Total alliance and channel partners related bookings continue to contribute to our business. And our channel partners sourced nearly 20% of new logos in 2018 and over 25% of new logos during the fourth quarter. Through our channel partner, we landed a Korean IT based marketing and advertising company with a mission to support bringing Korean lifestyle fashion and entertainment imports in our LA data center to support its digital advertising and cloud business.
They chose Digital Realty because they needed the right location with maximum uptime to support their mission critical infrastructure, flexibility to support their private and hybrid cloud environments, access to data center and cloud connectivity and certification compliance.
Our continued partnership and capabilities with IBM around their Direct Link products resulted in more than a 200% year-over-year increase from our total deployments in 2017 and we are working on several opportunities for 2019. Significant 2018 deployments with IBM included adding new IBM block chain and IBM hyper protect deployments allowing IBM customers to deploy their infrastructure and leverage secure, direct low latency access to IBM cloud and these advanced services all within a highly connected ecosystem supported by -- globally by Digital Realty.
Turning to our backlog on page nine.
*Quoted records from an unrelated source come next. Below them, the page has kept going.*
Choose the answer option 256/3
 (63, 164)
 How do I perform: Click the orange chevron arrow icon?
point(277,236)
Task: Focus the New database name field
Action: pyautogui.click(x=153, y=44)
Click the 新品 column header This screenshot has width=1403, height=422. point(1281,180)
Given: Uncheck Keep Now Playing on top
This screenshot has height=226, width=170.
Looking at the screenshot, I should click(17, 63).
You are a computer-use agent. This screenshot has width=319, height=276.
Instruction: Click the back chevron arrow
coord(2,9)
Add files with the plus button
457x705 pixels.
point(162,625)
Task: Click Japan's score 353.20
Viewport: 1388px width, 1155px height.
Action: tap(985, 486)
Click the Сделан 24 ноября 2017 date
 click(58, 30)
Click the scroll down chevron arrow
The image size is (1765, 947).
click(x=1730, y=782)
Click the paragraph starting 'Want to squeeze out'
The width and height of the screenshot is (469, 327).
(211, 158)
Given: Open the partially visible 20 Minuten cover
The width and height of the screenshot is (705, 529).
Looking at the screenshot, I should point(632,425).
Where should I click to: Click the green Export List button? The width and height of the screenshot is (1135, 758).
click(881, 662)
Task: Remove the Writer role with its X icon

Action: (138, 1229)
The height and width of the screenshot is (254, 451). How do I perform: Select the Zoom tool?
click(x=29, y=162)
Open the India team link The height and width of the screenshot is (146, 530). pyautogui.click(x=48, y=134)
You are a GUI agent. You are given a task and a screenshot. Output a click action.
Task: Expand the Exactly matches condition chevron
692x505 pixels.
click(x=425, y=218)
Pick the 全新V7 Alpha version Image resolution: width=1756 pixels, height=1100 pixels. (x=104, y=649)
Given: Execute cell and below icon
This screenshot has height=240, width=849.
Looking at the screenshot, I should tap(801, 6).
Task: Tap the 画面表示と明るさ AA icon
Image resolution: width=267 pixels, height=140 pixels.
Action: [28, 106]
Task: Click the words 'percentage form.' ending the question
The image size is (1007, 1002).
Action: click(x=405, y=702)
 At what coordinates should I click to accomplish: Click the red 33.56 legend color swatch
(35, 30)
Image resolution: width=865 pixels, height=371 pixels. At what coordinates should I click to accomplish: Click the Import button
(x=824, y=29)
The current backlog of leases signed, but not yet commenced stepped down from the all-time high at the end of the third quarter to $97 million as of year-end, due to an all-time high level commencements during the fourth quarter. The weighted average lag between fourth quarter signings and commencements was a little over three months speaking to the diversity of our fourth quarter signings activity.
Moving on to renewal leasing activity on page 10, we signed $138 million of renewals during the fourth quarter in addition to new leases signed. The weighted average lease term on renewals was five years and cash was rents rolled down 2.6%. For the full year, cash rents rolled up 0.3% a bit better than our slightly negative guidance.
Cash re-leasing spreads were negative for Turnkey as well as colo renewals in the fourth quarter. The colo roll down was entirely due to two top customers who started out in a colo environment early in their life cycle and have grown so significantly that they are both now hyperscaler users.
Our unique product offering with the ability to accommodate single rack colocation and interconnection footprint since all the way up to multi megawatt hyperscale requirements enables us to continue to support the full spectrum of data center solutions for both of these strategic customers.
The turnkey roll down was largely due to the expiration in Houston where a customer renewed their existing footprint on a long-term lease, while simultaneously expanding and taking close to another megawatt of additional capacity likewise, on a long-term lease. This transaction is a prime example of what we mean when we talk about our holistic long-term approach to customer relationship management.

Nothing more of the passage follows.